## What to do
Please answer these questions from the lesson excerpt below, one line each:
1. In which book and chapter does the report of the secession begin?
2. How many northern tribes seceded from the nation of Israel?
3. On what two levels will God judge mankind?

Especially here beginning in 1 st Kings Chapter 12 we are given a rather emotionless report of the secession of the 10 northern tribes from the nation of Israel, the death of Solomon, and the rise of 2 new Hebrew kings, Rechov’am and Yerov’am , who were a vast departure from David and Shlomo . So I’d like to interject a couple of thoughts to begin today’s lesson. First is that we’re going to see that all the Scriptural focus is on the leadership of Israel. We don’t see any but the slightest mention of the general population of Israel. And this is because (as we have discussed in past lessons) the fate of a nation always rests on its leadership. Indeed our carnal humanness and the way that all humankind operates on a societal level inevitably means that we will have leaders and the direction of our community (small or large) will to one measure or another be placed into the hands of these leaders. It is self-evident that what they choose and how they behave will play the pivotal role in the development and fate of any particular society whether it is a small tribe or a modern Superpower nation. But there is also another reality invisibility at play; the spiritual reality. And it is by means of this unseen spiritual reality that God will judge mankind on two levels: as individuals according to our relationship with Messiah and corporately according to our community and national membership.

## Dataset section
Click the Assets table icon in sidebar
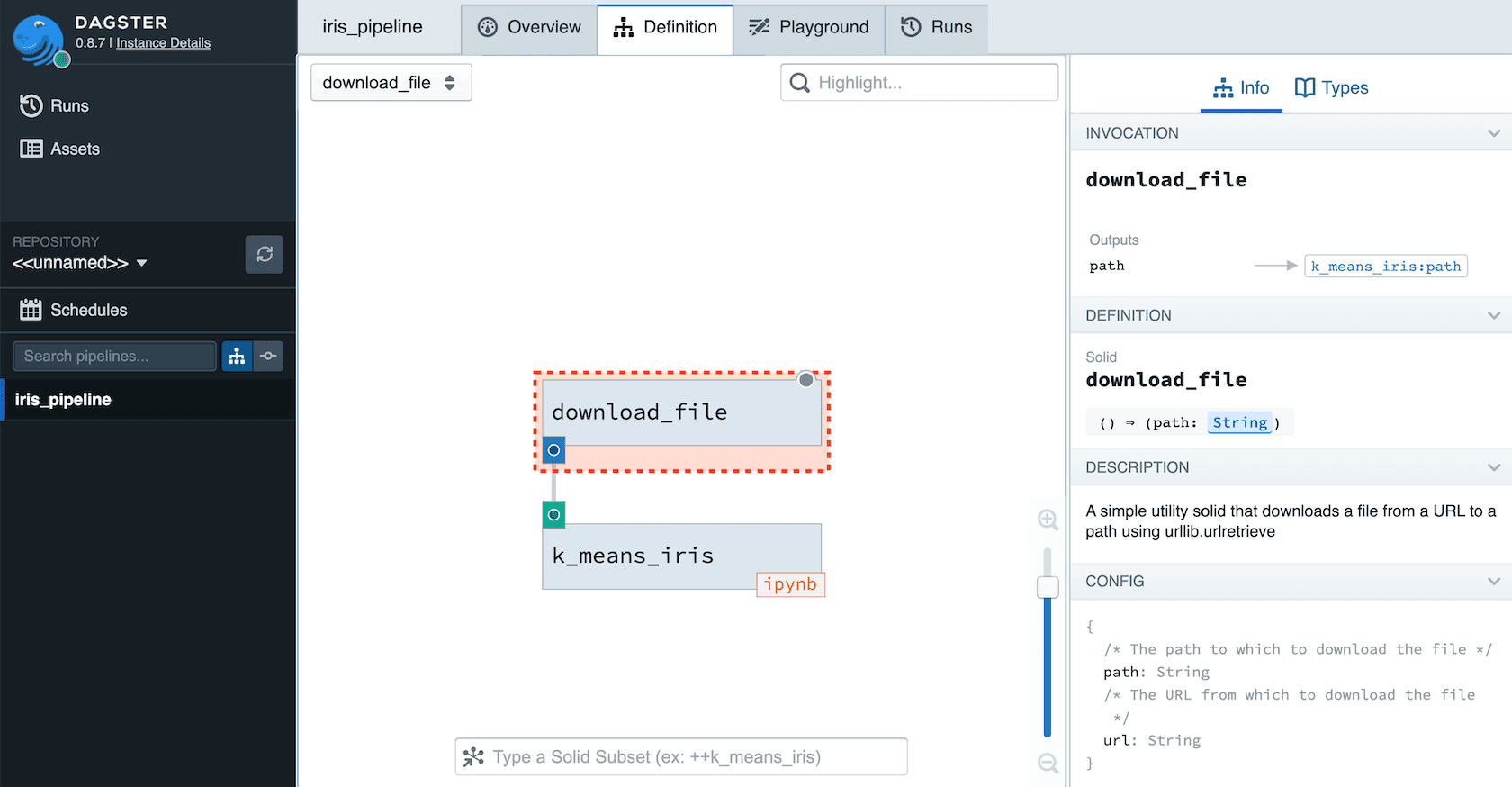This screenshot has height=787, width=1512. coord(31,149)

## Task response
1. 1st Kings, Chapter 12.
2. 10 northern tribes.
3. As individuals, according to our relationship with Messiah, and corporately, according to our community and national membership.